**Lesetext:**

-=-=-

Als Ziel für das Jahr 2010 hatte die UNO den universellen Zugang zur HIV-Prävention, Behandlung, Pflege und Unterstützung deklariert. Wie aus dem jüngsten Bericht der UNAIDS hervorgeht wurde trotz partieller Erfolge dieses Ziel klar verfehlt. Täglich infizieren sich 7.400 Personen mit HIV, rund 2,7 Millionen Menschen pro Jahr. In Europa hat sich die jährliche Neuinfektionsrate seit dem Jahr 2000 mehr als verdoppelt und stieg von 44 auf 89 Fälle pro Million Einwohner. Angesichts dieser besorgniserregenden Daten sei es höchste Zeit, dass die UNO selbstkritisch ihre bisherigen Bekämpfungsstrategie der HIV-Epidemie überdenke, fordert IMABE-Mitarbeiter Jan Stejskal in seinem aktuellen Kommentar „Aids: Zwischen Mythos, Wahrheit und Fakten“ (in Imago Hominis 2010; 17: 94-98). Stejskal nimmt aus Anlass der Welt-Aids-Konferenz, die vom 18. bis 23. Juli in Wien stattfindet, Argumente und Hypothesen ins Visier, mit denen im Laufe der letzten zwei Dezennien eine Art Aids-Mythologie aufgebaut wurde. Weder Armut, Ausgrenzung, Prostitution oder mangelndes Geld für Aufklärungsprogramme seien das eigentliche Problem, Kondome seien nicht die Lösung, resümiert Stejskal. Zwar habe die antiretrovirale Behandlung wesentliche Fortschritte in der Senkung der Mortalitätsrate gebracht. Entscheidend für eine Eindämmung der Epidemie seien aber Schritte zur Änderung des Sexualverhaltens. Länder wie Uganda oder Kenia hätten gezeigt, dass erst eine Aufklärung, die zugleich einen verantwortungsvolleren Umgang mit Sexualität fördert, die Zahl der Neuinfektionen senken kann. Laut Studien fördere dagegen eine Propagierung von „Safer Sex“ zugleich ein risikoreicheres Sexualverhalten wie Promiskuität, Senkung der sexuellen Hemmschwelle und Zunahme riskanter sexueller Beziehungen.

-=-=-

**Entnommenes Material:**

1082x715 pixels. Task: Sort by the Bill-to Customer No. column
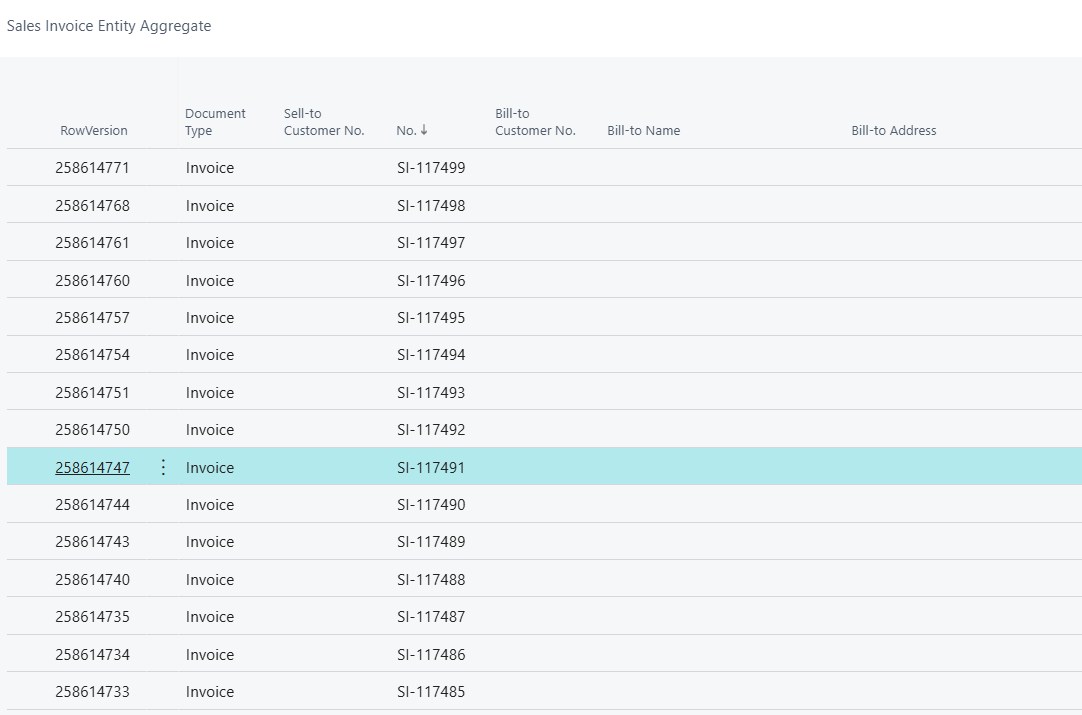(535, 122)
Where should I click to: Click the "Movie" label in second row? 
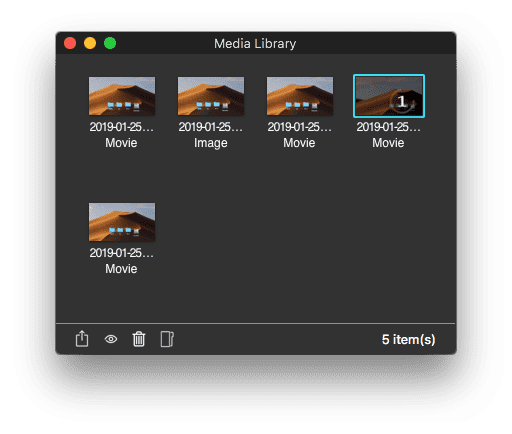pyautogui.click(x=121, y=269)
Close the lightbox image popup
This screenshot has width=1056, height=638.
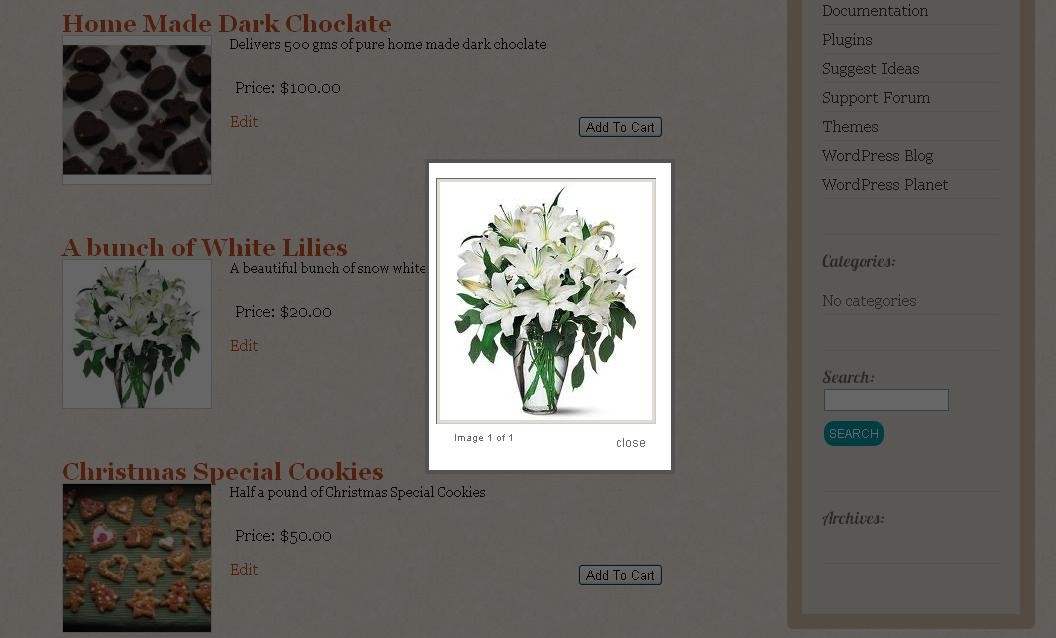[x=630, y=443]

-=-=-

**Informationen anwenden:**
• a. Um wie viel ist die jährliche Rate der HIV-Neuinfektionen in Europa seit dem Jahr 2000 laut dem Lesetext über die HIV-Epidemie gestiegen?
• b. Führen Sie den Lesetext über die Bekämpfung der HIV-Epidemie im Anschluss an seinen letzten Satz weiter.

**Ergebnisse der Übungen:**
• a. Sie hat sich mehr als verdoppelt und stieg von 44 auf 89 Fälle pro Million Einwohner.

• b.
Die Autoren des Buches „Affirming Love, Avoiding AIDS. What Africa Can Teach the West“ (The National Catholic Bioethics Center, Philadelphia, 2010) - Matthew Hanley, Fachberater für HIV/AIDS bei der Caritas in den USA und der Epidemiologe Jokin de Irala von der Universität Navarra in Spanien - bestätigen, dass aus Sicht der Präventionsmedizin die wirksamste Strategie in der Verhaltensänderung liege. Dabei sollte man die Menschen nicht unterschätzen: Warum meinten denn die Behörden, so fragen die Autoren, in Bezug auf Tabak, Cholesterin, Bewegungsarmut und exzessivem Alkoholkonsum das Verhalten ändern zu müssen, während dies beim Sexualverhalten, das mit einer schweren, potentiell tödlichen Krankheit im Zusammenhang stehe, nicht erforderlich sei? (vgl. Zenit, online 29. 06. 2010).
80 Prozent aller Neuinfektionen mit dem HI-Virus würden durch sexuelle Kontakte passieren, erklärte der Aids-Referent der Caritas Internationalis, Monsignore Robert Vitillo, kürzlich bei einer Pressekonferenz in Wien. Deshalb müsse die Präventionsarbeit auch in diesem Bereich ansetzen - ganzheitlich und mit einem besonderen Fokus auf die Stärkung der Würde der Frau. So habe Südafrika die weltweit höchste Vergewaltigungsrate, ein Großteil der sexuellen Begegnungen geschehe überhaupt ohne Zustimmung der Frauen. Wo Sex als Ware oder Mittel der Macht ausgeübt werde, habe es keinen Sinn, über Kondome als Heilmittel zu reden.